To provide a case study focusing on efforts Lied Library has undertaken in collection development and management, space utilization, electronic access, web site revisions, and staff training in government publications.
The construction of and move into Lied Library have coincided with major developments in the production and dissemination of federal, state and local government publications and other information products. Among them is a trend away from print publications and toward “born‐digital”, electronic‐only publications. At the same time, space utilization issues have become even more critical in the new building. This article will explore the ways in which these developments and the new technologies available both within Lied Library and elsewhere are shaping the management and use of the print collections, collection development practices and bibliographic control of government information and public access.
This article highlights activities that have been undertaken over the past two years in Lied Library to make the government information collection more user‐friendly.

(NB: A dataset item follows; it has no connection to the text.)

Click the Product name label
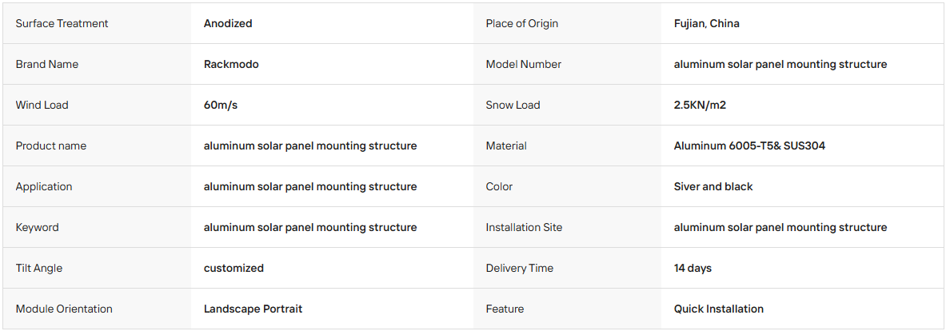pyautogui.click(x=50, y=146)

The article only highlights activities that have been undertaken at UNLV Libraries regarding government information resources, not on developments and challenges in other parts of the UNLV Libraries.
This article provides a useful case study focusing on one academic library's attempt to make government information resources more accessible to both library staff and users.
This article highlights and identifies Lied Library's experiences in making government information more accessible to both staff and patrons and discusses issues such as storage, evaluating the collection, cataloging, training staff and users, and revising the government information web site. Libraries may be able to use similar techniques in making their government resources more accessible to clientele.